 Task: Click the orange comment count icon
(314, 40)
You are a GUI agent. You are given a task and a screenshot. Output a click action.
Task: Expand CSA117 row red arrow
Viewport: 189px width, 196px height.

---

● INSTRUCTION
Reproduce every one of the items above verbatim, keeping each line unchanged and in its original order.

● RESPONSE TO THIS EXERCISE
 Task: Click the orange comment count icon
(314, 40)
You are a GUI agent. You are given a task and a screenshot. Output a click action.
Task: Expand CSA117 row red arrow
Viewport: 189px width, 196px height.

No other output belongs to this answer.